===== PASSAGE TO READ

The attack on Syria is the right thing to do as this is about the regime using chemical weapons on its own people, said British Prime Minister Theresa May, on Saturday.
“There is no graver decision than a prime minister can take–sending combat troops into another country,” she said. “But at the end of the day it was the right thing to do because of the growing use of chemical weapons. I think we must stop this. The decision was taken to avoid further human loss.”
The prime minister said that Britain would do all it could to ensure humanitarian access for all civilians stranded in Syria. She repeated that it was about sending a strong message about chemical attacks.
“This collective action sends a clear message that the international community will not stand by and tolerate the use of chemical weapons,” she said.
When May was asked about not consulting parliament before launching the attack, she cited operational security consideration.
“It was right to take the action that we have done in the timing that we have done,” she said.

==========
===== EXERCISE DATA

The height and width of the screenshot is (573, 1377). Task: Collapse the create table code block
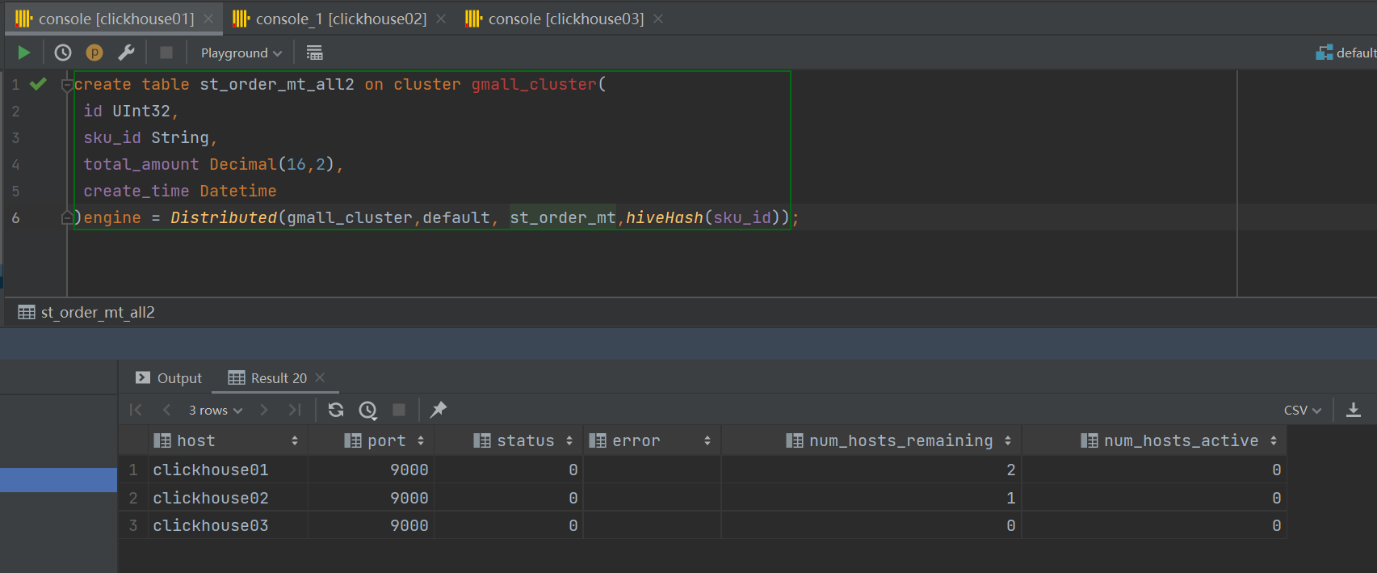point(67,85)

==========
===== EXERCISE DATA

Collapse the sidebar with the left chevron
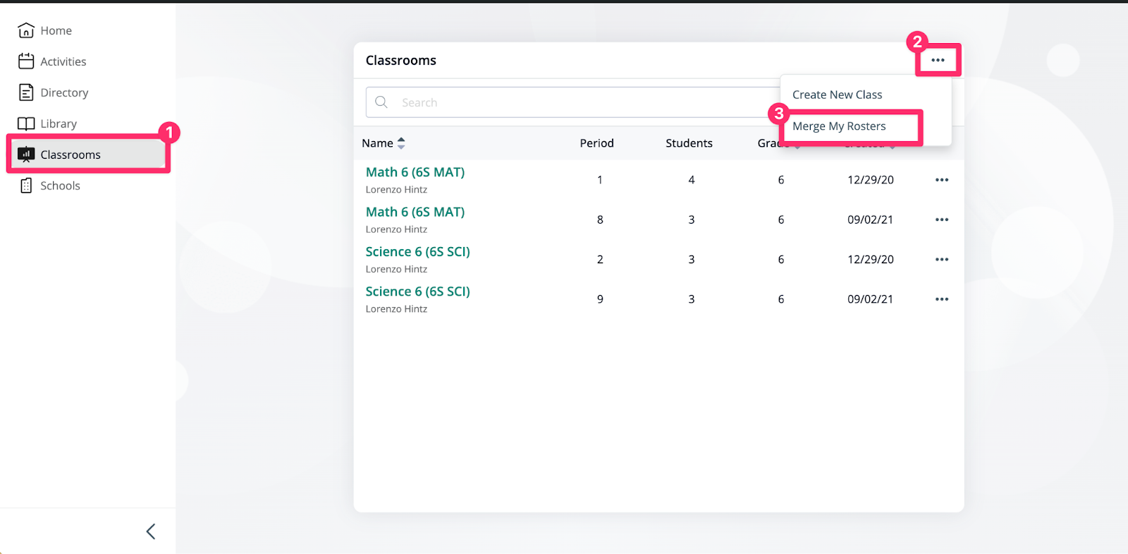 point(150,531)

==========

• WORK ITEM A: Extract the part of the passage on the attack on Syria from "The prime minister" to "operational security consideration." without any changes.
• WORK ITEM B: Decide whether each statement agrees with the passage on the attack on Syria, answering yes or no and quoting the words of the passage that settle it: (i) May said the decision was taken to avoid further human loss; (ii) May consulted parliament before the attack was launched; (iii) May said Britain would work to secure humanitarian access only for British citizens in Syria.

• TASK ANSWER A:
The prime minister said that Britain would do all it could to ensure humanitarian access for all civilians stranded in Syria. She repeated that it was about sending a strong message about chemical attacks.
“This collective action sends a clear message that the international community will not stand by and tolerate the use of chemical weapons,” she said.
When May was asked about not consulting parliament before launching the attack, she cited operational security consideration.

• TASK ANSWER B:
(i) Yes: "The decision was taken to avoid further human loss."
(ii) No: "When May was asked about not consulting parliament before launching the attack, she cited operational security consideration."
(iii) No: "Britain would do all it could to ensure humanitarian access for all civilians stranded in Syria."